Kevin Körner: Kroatien ist weiterhin in der Rezession. Neben Griechenland ist es das einzige Land innerhalb der EU, das so eine lange Rezession seit der Finanzkrise zu verzeichnen hat. 2013 hatten wir einen Wachstumseinbruch von 0,9 Prozent, das fünfte Jahr Rezession in Folge. Seit Beginn der Finanzkrise ist die Wirtschaft um 12 Prozent real geschrumpft. Das ist natürlich ein ziemlich hoher Wert.

Für dieses Jahr sieht es leider nicht viel besser aus. Mittlerweile gehen eigentlich fast alle Beobachter davon aus, dass die kroatische Wirtschaft dieses Jahr wieder leicht schrumpfen wird. So hätten wir Rezession das sechste Jahr in Folge.

Wo sehen sie die Ursachen für diese andauernde Rezession?

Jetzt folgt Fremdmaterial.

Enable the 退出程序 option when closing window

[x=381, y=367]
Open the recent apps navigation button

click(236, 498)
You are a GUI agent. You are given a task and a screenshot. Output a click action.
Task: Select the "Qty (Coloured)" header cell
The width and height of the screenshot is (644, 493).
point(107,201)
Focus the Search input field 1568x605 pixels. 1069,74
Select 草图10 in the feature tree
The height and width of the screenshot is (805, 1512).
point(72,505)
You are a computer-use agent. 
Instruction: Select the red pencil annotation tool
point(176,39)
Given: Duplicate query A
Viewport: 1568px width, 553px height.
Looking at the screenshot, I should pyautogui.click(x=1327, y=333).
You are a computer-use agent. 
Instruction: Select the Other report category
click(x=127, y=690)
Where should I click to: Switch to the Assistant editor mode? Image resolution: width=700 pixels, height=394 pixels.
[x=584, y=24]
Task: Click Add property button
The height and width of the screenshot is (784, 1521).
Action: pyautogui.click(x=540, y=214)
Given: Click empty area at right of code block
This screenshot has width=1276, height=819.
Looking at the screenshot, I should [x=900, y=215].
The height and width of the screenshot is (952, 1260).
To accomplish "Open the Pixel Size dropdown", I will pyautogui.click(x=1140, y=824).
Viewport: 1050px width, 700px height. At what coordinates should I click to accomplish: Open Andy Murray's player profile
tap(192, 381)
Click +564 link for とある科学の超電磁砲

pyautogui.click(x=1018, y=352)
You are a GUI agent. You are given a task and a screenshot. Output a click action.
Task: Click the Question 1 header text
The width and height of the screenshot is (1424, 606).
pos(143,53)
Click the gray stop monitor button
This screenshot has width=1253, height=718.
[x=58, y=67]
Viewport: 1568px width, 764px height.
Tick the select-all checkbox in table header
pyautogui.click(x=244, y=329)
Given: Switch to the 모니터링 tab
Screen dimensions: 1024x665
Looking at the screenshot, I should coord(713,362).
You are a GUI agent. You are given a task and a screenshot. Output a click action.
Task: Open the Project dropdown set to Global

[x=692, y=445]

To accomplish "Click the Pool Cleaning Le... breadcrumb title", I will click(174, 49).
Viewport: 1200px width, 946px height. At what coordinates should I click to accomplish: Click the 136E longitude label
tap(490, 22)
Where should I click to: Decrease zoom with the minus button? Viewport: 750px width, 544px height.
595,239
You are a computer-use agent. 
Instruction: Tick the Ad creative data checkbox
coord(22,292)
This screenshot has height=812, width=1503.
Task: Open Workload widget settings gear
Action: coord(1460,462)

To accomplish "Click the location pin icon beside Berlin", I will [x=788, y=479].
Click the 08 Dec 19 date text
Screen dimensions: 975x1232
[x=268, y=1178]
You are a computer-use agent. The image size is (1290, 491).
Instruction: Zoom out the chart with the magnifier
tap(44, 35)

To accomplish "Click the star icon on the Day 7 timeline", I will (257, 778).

Die Situation ist, im Vergleich zum letzten Jahr vor dem EU-Beitritt, relativ unverändert. Zum einen haben wir natürlich eine sehr schwache Inlandsnachfrage, sowohl was die privaten Haushalte und Unternehmen betrifft, als auch den Staat. Die Arbeitslosigkeit ist nach wie vor sehr hoch, die liegt im Moment bei etwa 18 Prozent. Das Kreditwachstum ist nach wie vor negativ, sowohl aufgrund schwacher Kreditvergabe als auch Kreditnachfrage. Ein weiterer Faktor, der auf der Wirtschaft lastet, ist die Notwendigkeit des Staates, seine Fiskalbilanzen zu konsolidieren. Wir haben letztes Jahr ein Fiskaldefizit von fast fünf Prozent des BIP gehabt, also weit über dem Drei-Prozent-Limit der EU. Auch die Staatsschulden lagen mit über 60 Prozent über der EU-Höchstgrenze. Dementsprechend hat die Europäische Kommission Anfang dieses Jahres ein Defizit-Verfahren gegen Kroatien eröffnet, das eine deutliche Konsolidierung der Staatsfinanzen über die nächsten Jahre vorsieht.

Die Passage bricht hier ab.